A lioness at the Darling Downs Zoo.
A lioness at the Darling Downs Zoo. Contributed

Darling Downs Zoo offered lifeline by Federal Government

THE Darling Downs Zoo has been offered a lifeline by the Federal Government, as part of a $94.6 million support package for Australian zoos and aquariums to help them get through the COVID-19 crisis.

The zoo had been forced to lay off front-of-house staff and cut their budget in half due to coronavirus closures. They also took to GoFundMe to raise funds so they could buy much-needed items.

The funding will assist exhibiting zoos and aquariums with the fixed operational costs associated with the caring of their animals, while also helping to ensure Australian zoos and aquariums can remain viable and ready to welcome visitors when restrictions are eased.

Deputy Prime Minister Michael McCormack said zoos like the Darling Downs Zoo would continue to be crucial to the visitor economies of many regional towns across Australia when their doors open again. 

"Keeping our regional zoos and aquariums in the best shape possible as we deal with this pandemic will be vital to helping regional communities get back on their feet, sustaining local jobs," Mr McCormack said.

Tourism Minister Simon Birmingham said the initiative would provide vital assistance for Australia's exhibiting zoos and aquariums who have been hit hard by the COVID-19 pandemic. 

"This will be a lifeline for these popular tourism attractions across Australia who have had many of their revenue streams dry up during this crisis," Minister Birmingham said. 

"It's absolutely crucial our iconic zoos and aquariums can still operate on the other side and play a major role in helping our tourism industry to recover from this.

"We know our world-class zoos and aquariums are major tourism drawcards for many of our major cities and regional centres across Australia, with over 20 million visitors walking through the gates each year."

Environment Minister Sussan Ley said the funding would help ensure Australia's zoos and aquariums could continue to provide quality treatment and care to their animals during this time. 

"While COVID-19 may be keeping visitors away, zookeepers, aquarium owners and veterinarians continue to play a lead role in wildlife recovery after the bushfires, from treatment and rehabilitation to the development of insurance populations," Ms Ley said.
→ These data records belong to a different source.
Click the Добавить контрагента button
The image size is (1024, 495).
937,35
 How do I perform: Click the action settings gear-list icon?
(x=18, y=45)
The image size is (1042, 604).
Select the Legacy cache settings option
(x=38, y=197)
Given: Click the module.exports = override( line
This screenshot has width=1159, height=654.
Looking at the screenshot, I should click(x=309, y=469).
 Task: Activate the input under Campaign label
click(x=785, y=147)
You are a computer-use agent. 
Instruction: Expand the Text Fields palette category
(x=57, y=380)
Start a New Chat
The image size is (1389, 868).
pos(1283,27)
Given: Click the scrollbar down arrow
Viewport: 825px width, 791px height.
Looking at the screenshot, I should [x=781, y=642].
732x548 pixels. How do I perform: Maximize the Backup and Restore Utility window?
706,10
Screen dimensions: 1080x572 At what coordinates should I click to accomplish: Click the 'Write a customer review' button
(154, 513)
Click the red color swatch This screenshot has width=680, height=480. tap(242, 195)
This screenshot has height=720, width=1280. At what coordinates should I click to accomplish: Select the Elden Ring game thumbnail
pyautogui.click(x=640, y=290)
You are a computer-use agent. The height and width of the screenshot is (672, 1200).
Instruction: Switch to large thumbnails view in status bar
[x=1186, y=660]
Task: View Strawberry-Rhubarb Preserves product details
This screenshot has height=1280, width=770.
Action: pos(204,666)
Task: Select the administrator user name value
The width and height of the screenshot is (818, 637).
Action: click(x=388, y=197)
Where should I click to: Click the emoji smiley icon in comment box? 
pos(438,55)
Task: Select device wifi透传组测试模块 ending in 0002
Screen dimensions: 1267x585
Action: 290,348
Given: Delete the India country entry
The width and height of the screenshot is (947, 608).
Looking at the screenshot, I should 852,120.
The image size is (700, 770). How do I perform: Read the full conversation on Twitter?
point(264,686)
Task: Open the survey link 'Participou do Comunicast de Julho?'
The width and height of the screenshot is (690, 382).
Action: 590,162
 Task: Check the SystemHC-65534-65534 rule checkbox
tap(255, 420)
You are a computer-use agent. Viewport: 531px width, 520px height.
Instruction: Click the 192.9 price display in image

"At the same time, they are caring for millions of animals who live permanently within their network and this is critical funding to support the welfare of those animals along with the vital ongoing role zoos play in conserving our environment and protecting native species."

Eligible exhibiting zoos and aquariums will have access to a grant that contributes towards up to six months of its animal welfare operating costs. This includes animal feed, enclosure, health and other specialised care expenses, and utilities directly related to the housing and caring for animals.

In addition to this support to help with operational costs, zoos and aquariums who meet the criteria will be able to apply for the JobKeeper program to assist with staffing costs.